Instructions for the task
Which lines below contain the string "text"? Find and copy every one of them.
###
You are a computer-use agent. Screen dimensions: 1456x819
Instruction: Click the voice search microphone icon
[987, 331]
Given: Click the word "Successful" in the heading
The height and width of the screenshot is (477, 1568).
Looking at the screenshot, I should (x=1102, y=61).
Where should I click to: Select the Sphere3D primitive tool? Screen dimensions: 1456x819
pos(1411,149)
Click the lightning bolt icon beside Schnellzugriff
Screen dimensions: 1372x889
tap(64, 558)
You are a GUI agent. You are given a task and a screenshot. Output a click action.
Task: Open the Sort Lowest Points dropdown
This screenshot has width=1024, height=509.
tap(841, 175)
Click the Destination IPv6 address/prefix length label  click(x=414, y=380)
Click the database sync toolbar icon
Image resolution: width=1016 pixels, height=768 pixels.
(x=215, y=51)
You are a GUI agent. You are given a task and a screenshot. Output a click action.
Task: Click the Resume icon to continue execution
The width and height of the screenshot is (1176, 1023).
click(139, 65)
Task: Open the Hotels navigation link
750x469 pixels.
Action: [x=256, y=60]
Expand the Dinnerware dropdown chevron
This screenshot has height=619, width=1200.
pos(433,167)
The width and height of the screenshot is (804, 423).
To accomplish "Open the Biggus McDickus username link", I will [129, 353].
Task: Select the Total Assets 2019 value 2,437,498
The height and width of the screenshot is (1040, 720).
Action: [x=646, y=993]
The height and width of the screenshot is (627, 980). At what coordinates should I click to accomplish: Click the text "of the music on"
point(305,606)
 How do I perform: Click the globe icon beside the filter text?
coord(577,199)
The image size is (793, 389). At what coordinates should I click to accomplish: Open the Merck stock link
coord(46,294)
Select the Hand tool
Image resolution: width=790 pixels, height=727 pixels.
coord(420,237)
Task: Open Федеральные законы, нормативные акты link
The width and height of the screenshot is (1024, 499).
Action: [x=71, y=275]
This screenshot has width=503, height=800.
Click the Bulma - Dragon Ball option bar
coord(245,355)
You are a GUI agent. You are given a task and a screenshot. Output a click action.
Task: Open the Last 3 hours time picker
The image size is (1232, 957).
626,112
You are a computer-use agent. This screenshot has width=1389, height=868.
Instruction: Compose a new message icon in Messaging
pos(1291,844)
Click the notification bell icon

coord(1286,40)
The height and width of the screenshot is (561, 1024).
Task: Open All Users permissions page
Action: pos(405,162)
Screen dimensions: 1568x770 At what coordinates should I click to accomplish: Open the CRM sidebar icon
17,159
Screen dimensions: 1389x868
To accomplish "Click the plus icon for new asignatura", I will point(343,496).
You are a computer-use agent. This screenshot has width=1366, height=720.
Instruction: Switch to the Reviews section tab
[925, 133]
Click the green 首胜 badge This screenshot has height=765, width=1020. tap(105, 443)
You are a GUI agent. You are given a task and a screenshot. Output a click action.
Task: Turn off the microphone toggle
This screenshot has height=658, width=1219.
###
Output of the exercise
The height and width of the screenshot is (627, 980). At what coordinates should I click to accomplish: Click the text "of the music on"
 How do I perform: Click the globe icon beside the filter text?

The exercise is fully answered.